Raporun, “Sağlık Çalışanları Açısından 2012 Yılında Sağlık Hizmeti” başlıklı bölümünde ise alanda bulunan emekçilerin durumu gözler önüne serildi. Raporda, “Sağlıkta Dönüşüm Programı, 2012 yılında da, sağlık çalışanlarına hak kaybı, güvencesizlik, iş kazası-meslek hastalıkları ve şiddet olarak yansımıştır. Şiddet sadece hasta ve hasta yakınları tarafından değil, kamu görevlileri, milletvekilleri ve idareciler eliyle uygulanmaktadır.

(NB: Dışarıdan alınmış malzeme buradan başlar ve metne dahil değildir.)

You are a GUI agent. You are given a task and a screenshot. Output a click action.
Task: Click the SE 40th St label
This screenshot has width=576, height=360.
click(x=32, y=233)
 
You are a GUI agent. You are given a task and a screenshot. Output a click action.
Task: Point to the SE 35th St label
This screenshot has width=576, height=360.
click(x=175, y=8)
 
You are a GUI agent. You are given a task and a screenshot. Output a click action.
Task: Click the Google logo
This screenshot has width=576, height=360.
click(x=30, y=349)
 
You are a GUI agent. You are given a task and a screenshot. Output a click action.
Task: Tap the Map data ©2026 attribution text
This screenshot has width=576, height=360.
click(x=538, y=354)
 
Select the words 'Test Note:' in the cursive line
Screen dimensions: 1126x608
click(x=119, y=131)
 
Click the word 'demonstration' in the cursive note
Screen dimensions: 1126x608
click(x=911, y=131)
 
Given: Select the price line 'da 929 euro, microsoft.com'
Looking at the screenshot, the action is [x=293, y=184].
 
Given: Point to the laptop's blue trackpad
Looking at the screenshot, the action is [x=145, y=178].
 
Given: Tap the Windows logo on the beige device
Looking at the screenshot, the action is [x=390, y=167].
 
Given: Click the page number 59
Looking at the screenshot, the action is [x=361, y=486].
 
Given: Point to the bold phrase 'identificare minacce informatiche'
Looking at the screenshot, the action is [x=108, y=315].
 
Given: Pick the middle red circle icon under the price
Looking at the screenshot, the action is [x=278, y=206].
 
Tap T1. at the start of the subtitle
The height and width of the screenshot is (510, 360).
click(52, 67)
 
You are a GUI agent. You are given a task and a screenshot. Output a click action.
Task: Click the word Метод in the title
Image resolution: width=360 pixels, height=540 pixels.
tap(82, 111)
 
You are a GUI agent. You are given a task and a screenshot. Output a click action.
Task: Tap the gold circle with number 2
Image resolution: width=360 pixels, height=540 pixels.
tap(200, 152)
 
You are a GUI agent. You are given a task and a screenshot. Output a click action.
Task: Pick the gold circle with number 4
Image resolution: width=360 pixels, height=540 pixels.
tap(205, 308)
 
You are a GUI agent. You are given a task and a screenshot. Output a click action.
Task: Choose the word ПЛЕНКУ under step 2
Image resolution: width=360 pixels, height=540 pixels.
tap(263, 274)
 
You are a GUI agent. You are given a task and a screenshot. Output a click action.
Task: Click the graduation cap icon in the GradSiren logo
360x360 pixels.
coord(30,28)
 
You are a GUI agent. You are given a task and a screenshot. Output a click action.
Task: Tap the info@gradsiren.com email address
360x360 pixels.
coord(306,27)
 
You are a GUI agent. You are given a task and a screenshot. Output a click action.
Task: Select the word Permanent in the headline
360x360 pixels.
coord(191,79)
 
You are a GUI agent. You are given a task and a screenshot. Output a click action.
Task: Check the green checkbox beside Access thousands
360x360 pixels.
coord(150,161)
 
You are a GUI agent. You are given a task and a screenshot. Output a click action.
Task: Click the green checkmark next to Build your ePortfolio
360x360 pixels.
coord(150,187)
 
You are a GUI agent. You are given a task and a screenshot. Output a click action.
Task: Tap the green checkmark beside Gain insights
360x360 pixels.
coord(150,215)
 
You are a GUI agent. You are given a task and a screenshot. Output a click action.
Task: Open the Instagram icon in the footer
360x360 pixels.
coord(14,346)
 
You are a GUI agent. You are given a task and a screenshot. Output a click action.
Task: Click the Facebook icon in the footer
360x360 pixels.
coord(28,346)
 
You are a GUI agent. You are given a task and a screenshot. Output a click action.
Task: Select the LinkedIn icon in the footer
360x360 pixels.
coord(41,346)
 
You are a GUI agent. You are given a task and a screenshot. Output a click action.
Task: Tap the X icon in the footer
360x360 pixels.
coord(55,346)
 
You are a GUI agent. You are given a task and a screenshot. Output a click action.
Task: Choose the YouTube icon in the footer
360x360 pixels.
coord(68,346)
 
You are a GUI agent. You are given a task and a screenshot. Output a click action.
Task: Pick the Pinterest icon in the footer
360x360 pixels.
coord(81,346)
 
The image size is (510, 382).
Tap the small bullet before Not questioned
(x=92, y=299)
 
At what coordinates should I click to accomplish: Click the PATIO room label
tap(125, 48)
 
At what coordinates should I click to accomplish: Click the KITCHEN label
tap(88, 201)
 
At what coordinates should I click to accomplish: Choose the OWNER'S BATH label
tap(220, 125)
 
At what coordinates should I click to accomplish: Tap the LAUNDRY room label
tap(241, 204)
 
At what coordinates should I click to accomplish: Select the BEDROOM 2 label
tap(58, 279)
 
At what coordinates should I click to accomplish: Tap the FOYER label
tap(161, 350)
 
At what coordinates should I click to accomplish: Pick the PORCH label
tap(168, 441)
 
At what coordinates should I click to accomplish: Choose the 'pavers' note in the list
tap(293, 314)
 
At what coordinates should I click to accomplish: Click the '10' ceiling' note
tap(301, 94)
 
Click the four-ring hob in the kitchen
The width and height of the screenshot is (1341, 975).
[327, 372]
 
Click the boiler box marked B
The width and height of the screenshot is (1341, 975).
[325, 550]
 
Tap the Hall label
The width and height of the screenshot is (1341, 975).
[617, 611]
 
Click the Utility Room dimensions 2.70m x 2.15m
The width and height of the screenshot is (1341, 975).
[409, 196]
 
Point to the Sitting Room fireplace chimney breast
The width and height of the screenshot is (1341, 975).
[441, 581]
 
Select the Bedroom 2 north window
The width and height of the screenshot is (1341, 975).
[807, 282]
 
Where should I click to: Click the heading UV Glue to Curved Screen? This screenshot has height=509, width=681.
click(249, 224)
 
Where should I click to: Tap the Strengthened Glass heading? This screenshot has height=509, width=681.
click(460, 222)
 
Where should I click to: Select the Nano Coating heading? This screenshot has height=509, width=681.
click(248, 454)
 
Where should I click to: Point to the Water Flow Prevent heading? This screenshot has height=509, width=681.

Bunun en somut örnekleri; Diyarbakır’ın bir ilçesinde kadın hekimi yerlerde tekmeleyerek şiddet uygulayan kaymakam, bir üniversite hastanesinde hastane müdürünün acil servis asistanına saldırısı, 29 Ekim günü istedikleri raporu vermeyen polislerin amirleri, Sağlık Bakanlığı Bürokratı ve Hastanenin Başhekimi tarafından Acil Tıp uzmanının şiddete uğramasıdır” değerlendirmesi yapıldı.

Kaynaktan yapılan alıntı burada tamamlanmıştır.